Monday, September 8, 2008

Quiet! I'm Thinking.

Think: To keep continually in the mind; be obsessed with.

I have been thinking a lot lately about thinking. I'm a great thinker. It's a lot easier thinking about doing something than actually doing something, especially if the required action is at all unpleasant or difficult. So I sit and think. I weigh options. I mull over possibilities. I have long arguments with bitter enemies, confounding them with my brilliant logic. I convince everyone that my point of view is correct. Everyone comes to accept my way of thinking.

I have a wonderful ability of convincing myself that whatever I want to believe is, in fact, true. I am not usually deterred by the facts. Facts are play-doh to someone with my intellect. I can mold the facts to my liking. I can make a square peg fit in a round hole. I have a lot of powerful hammers. I am skilled at pounding. You better believe that those fucking square pegs go where I want them to go.

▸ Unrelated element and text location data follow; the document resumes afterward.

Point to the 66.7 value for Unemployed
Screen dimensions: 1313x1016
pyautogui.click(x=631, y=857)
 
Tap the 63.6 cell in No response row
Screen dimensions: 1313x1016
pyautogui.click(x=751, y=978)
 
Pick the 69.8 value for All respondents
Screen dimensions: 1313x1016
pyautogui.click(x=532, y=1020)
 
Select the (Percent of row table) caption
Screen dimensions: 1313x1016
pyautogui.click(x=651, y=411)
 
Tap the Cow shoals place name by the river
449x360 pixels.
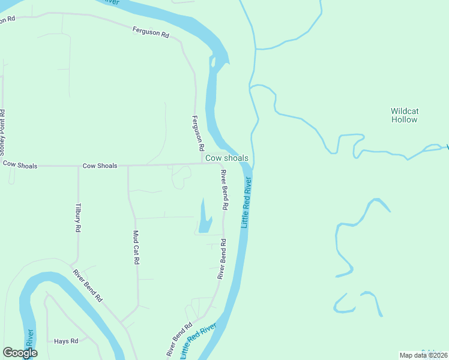pyautogui.click(x=226, y=158)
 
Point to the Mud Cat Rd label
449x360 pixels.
pyautogui.click(x=136, y=248)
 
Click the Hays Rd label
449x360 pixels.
pyautogui.click(x=66, y=341)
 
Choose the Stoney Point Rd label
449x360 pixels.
pyautogui.click(x=2, y=130)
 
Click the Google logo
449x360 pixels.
pyautogui.click(x=20, y=353)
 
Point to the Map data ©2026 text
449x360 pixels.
pyautogui.click(x=423, y=355)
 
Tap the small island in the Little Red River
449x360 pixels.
pyautogui.click(x=213, y=62)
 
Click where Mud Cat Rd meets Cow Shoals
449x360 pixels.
pyautogui.click(x=128, y=166)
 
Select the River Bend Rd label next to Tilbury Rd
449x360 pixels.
pyautogui.click(x=88, y=285)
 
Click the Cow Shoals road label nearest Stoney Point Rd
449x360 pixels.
pyautogui.click(x=20, y=164)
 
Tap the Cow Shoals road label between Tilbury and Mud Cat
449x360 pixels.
pyautogui.click(x=100, y=166)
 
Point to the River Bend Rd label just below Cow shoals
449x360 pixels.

On the surface I appear to be a run of the mill horse-faced guy with a pleasant, somewhat vacant look on my face. This unremarkable exterior masks a much more sinister interior. The scene inside is nightmarish. It's Charlie and The Chocolate factory on steroids, right after the oompah-loompahs have taken LSD and gotten off of their anti-psychotic medication. It is not for the faint of heart.